# [What to produce]
Beginning with the line that holds "Instruction: Click the Allied Telesis logo" in the data below, give again every line through the one that holds "Task: Star the MCSS Channel No - 0 dashboard", exactly as written.

# [Dataset entries]
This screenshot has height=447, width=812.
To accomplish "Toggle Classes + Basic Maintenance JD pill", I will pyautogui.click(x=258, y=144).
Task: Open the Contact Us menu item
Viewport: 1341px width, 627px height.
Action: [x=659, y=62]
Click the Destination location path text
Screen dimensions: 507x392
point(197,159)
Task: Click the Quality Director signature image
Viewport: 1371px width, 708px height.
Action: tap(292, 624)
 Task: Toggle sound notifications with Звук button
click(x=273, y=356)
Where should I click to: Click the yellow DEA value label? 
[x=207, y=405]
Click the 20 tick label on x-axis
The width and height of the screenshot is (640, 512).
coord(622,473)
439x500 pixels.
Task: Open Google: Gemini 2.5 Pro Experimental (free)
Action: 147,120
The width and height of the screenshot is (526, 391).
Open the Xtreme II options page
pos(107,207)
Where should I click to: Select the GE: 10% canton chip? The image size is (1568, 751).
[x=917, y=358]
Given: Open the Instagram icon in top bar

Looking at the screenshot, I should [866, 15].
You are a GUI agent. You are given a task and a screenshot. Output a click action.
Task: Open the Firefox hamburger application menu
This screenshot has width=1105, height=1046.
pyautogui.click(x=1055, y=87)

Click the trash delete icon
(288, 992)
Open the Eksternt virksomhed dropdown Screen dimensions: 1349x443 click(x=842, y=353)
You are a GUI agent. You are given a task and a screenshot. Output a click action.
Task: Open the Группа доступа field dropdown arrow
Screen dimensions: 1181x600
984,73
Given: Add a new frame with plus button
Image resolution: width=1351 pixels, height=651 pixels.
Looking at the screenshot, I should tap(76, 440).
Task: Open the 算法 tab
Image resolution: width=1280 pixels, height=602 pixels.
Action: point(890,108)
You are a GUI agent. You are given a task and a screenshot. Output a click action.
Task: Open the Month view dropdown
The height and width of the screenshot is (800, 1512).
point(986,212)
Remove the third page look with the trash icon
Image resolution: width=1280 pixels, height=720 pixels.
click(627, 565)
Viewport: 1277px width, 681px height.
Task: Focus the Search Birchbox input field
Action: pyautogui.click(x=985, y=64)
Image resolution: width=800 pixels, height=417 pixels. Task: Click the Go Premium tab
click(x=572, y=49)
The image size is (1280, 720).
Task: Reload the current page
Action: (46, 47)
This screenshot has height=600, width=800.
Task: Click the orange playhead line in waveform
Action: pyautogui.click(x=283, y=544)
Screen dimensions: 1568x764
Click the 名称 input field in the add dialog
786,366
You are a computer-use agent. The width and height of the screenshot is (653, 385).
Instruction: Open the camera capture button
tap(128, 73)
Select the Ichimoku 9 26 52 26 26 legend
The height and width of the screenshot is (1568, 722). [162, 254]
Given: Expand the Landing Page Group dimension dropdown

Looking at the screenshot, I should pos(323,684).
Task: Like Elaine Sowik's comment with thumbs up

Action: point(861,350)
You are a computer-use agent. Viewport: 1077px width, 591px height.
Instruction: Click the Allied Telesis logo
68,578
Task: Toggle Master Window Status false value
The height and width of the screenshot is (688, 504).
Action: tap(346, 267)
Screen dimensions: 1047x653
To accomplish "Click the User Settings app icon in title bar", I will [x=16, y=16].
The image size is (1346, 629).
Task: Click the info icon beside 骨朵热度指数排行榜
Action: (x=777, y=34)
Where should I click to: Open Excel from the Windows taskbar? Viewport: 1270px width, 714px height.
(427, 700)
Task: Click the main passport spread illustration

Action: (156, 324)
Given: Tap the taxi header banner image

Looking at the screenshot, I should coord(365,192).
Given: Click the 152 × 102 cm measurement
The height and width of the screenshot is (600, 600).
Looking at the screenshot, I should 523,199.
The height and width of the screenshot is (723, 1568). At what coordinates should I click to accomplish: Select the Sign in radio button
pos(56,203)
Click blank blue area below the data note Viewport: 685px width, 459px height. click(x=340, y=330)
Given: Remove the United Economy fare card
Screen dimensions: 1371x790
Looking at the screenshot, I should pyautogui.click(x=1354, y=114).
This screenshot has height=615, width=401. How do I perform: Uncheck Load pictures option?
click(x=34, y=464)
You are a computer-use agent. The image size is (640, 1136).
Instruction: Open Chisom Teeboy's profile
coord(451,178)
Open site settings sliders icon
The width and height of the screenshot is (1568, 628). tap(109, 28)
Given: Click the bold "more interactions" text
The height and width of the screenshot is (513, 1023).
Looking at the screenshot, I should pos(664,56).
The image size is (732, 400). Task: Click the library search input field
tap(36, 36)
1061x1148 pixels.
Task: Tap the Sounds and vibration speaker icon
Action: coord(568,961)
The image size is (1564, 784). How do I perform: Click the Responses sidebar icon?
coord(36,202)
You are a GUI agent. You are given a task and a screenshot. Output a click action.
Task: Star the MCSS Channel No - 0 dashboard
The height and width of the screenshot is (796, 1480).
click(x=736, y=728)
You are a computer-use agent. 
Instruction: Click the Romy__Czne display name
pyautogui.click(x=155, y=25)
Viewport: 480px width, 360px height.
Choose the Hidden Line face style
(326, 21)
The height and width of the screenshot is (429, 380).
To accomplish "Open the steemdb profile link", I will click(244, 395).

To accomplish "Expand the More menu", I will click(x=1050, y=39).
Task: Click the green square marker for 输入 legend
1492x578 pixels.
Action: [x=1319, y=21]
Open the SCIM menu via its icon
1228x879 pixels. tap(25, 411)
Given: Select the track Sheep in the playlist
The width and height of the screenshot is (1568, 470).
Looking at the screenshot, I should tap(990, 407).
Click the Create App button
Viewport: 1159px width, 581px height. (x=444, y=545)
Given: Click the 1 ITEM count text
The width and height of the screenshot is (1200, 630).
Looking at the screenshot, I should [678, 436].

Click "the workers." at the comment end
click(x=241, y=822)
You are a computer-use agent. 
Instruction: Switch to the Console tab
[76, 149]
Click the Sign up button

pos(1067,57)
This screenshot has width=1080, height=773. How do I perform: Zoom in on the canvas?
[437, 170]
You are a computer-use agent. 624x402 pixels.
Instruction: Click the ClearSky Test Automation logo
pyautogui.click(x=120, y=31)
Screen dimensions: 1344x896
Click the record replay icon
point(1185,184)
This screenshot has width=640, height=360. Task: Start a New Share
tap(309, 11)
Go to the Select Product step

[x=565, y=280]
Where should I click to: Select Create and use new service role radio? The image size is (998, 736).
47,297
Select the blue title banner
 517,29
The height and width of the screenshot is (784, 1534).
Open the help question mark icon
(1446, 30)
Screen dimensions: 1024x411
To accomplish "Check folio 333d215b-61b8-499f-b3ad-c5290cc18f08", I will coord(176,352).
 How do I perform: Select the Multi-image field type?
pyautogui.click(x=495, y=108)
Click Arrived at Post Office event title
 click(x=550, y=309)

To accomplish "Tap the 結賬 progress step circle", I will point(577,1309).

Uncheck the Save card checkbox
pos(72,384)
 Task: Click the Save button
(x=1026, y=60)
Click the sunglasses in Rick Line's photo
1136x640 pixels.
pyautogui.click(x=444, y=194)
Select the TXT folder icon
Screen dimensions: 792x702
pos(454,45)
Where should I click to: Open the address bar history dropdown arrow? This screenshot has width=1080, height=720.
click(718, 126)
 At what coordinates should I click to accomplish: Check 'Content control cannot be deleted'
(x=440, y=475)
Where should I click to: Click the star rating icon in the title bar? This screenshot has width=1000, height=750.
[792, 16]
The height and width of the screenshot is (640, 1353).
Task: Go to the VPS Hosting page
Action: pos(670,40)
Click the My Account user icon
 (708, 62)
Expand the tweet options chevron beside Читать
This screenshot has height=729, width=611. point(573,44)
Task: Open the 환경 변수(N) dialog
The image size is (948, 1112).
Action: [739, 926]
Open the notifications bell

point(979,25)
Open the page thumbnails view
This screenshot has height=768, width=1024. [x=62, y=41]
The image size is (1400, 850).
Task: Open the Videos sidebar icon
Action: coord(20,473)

# [Result of the task]
Instruction: Click the Allied Telesis logo
68,578
Task: Toggle Master Window Status false value
The height and width of the screenshot is (688, 504).
Action: tap(346, 267)
Screen dimensions: 1047x653
To accomplish "Click the User Settings app icon in title bar", I will [x=16, y=16].
The image size is (1346, 629).
Task: Click the info icon beside 骨朵热度指数排行榜
Action: (x=777, y=34)
Where should I click to: Open Excel from the Windows taskbar? Viewport: 1270px width, 714px height.
(427, 700)
Task: Click the main passport spread illustration

Action: (156, 324)
Given: Tap the taxi header banner image

Looking at the screenshot, I should coord(365,192).
Given: Click the 152 × 102 cm measurement
The height and width of the screenshot is (600, 600).
Looking at the screenshot, I should 523,199.
The height and width of the screenshot is (723, 1568). At what coordinates should I click to accomplish: Select the Sign in radio button
pos(56,203)
Click blank blue area below the data note Viewport: 685px width, 459px height. click(x=340, y=330)
Given: Remove the United Economy fare card
Screen dimensions: 1371x790
Looking at the screenshot, I should pyautogui.click(x=1354, y=114).
This screenshot has height=615, width=401. How do I perform: Uncheck Load pictures option?
click(x=34, y=464)
You are a computer-use agent. The image size is (640, 1136).
Instruction: Open Chisom Teeboy's profile
coord(451,178)
Open site settings sliders icon
The width and height of the screenshot is (1568, 628). tap(109, 28)
Given: Click the bold "more interactions" text
The height and width of the screenshot is (513, 1023).
Looking at the screenshot, I should pos(664,56).
The image size is (732, 400). Task: Click the library search input field
tap(36, 36)
1061x1148 pixels.
Task: Tap the Sounds and vibration speaker icon
Action: coord(568,961)
The image size is (1564, 784). How do I perform: Click the Responses sidebar icon?
coord(36,202)
You are a GUI agent. You are given a task and a screenshot. Output a click action.
Task: Star the MCSS Channel No - 0 dashboard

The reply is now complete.